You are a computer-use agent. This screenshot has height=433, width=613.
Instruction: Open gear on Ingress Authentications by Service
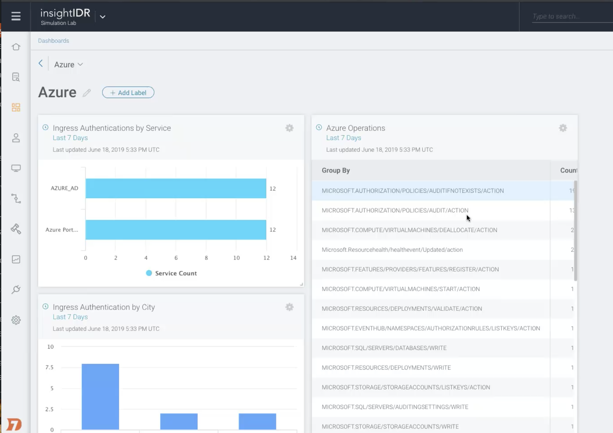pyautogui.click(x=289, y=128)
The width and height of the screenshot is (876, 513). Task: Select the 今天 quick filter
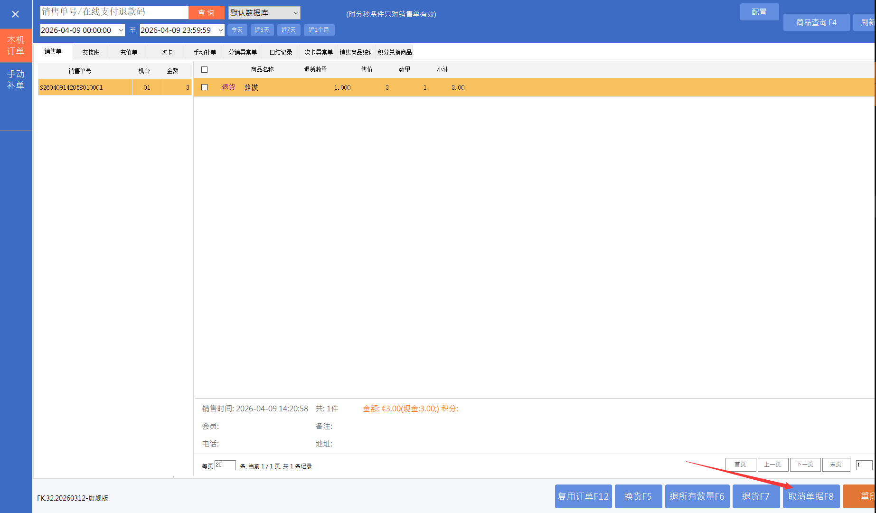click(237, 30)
________
◆ Stated exercise ◆
Render the listing above as a Markdown table with the columns Row and Line. Give each non-blank line its row number, and leave the pictures out.

◆ Result for this exercise ◆
| Row | Line |
|---|---|
| 1 | You are a computer-use agent. This screenshot has height=433, width=613. |
| 2 | Instruction: Open gear on Ingress Authentications by Service |
| 3 | pyautogui.click(x=289, y=128) |
| 4 | The width and height of the screenshot is (876, 513). Task: Select the 今天 quick filter |
| 5 | click(237, 30) |